Le numérique en santé se développe, mais qu’en est-il des pratiques, de l’usage, de la connaissance et de l’adhésion des usagers à ces dispositifs numériques? La technologie et le numérique se mettent de plus en plus au service de la santé, mais malgré ces avancées, les médecins entendent toujours garder le contrôle et ne pas céder totalement aux solutions technologiques. L’analyse de ces résultats pourra, peut-être, permettre de mieux accompagner les médecins sur ce volet.

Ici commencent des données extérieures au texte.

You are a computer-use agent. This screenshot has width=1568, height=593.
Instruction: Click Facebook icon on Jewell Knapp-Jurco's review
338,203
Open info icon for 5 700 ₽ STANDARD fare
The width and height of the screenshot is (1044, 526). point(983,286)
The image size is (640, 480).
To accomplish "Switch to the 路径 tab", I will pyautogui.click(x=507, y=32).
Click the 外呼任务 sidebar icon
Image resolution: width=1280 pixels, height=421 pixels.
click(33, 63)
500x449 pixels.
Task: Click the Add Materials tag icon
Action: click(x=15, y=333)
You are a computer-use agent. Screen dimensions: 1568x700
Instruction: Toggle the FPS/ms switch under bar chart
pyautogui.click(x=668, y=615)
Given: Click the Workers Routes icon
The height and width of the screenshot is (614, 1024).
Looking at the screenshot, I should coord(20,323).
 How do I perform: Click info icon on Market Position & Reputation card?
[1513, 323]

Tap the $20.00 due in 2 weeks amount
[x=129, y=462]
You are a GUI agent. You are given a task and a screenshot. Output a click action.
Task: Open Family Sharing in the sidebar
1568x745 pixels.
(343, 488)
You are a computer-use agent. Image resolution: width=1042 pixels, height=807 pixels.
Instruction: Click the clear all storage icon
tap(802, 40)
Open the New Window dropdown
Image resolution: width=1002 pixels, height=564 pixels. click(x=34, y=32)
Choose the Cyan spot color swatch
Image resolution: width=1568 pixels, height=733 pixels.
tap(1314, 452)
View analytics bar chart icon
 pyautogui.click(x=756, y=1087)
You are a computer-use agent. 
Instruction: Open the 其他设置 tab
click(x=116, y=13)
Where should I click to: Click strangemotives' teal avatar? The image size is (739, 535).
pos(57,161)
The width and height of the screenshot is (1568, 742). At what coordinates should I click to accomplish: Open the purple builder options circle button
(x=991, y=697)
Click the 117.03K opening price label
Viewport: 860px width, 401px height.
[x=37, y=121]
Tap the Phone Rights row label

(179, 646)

Il est important de démontrer à toute la communauté comment les technologies numériques peuvent améliorer la pratique médicale, les soins aux patients et l’expérience professionnelle pour susciter l’intérêt des médecins pour le numérique. Il est aussi primordial de travailler sur le volet éthique de l’utilisation des services numériques et des solutions informatiques par les professionnels dans le parcours de santé. Un des premiers principes éthiques est de garantir la confidentialité lors de l’élaboration et la gestion de dossier médical, le partage de documents, l’échange d’informations médicales, l’aide au diagnostic ou au suivi médical. Quant au consentement il est nécessaire de le recueillir avant tout acte concernant les données de santé.

Le cadre règlementaire qui doit gérer la santé numérique devrait définir clairement les responsabilités et les obligations des différents acteurs, les mesures pour assurer la confidentialité des informations médicales et protéger la vie privée des patients. De même il y a nécessité de définir des règles pour le partage des données de prestation de soins entre les organismes publics et entre les parties prenantes nationales. Il est important d’associer les différents acteurs de la santé y compris les associations représentantes des patients, et l’implication progressive des autres intervenants pharmaciens, laboratoires…

Mettre en place des programmes de formation et de sensibilisation des professionnels de santé aux problématiques de la protection des données, des référentiels, de la structuration des documents (compte rendu de biologie médicale, de radiologie…) et des données à partager.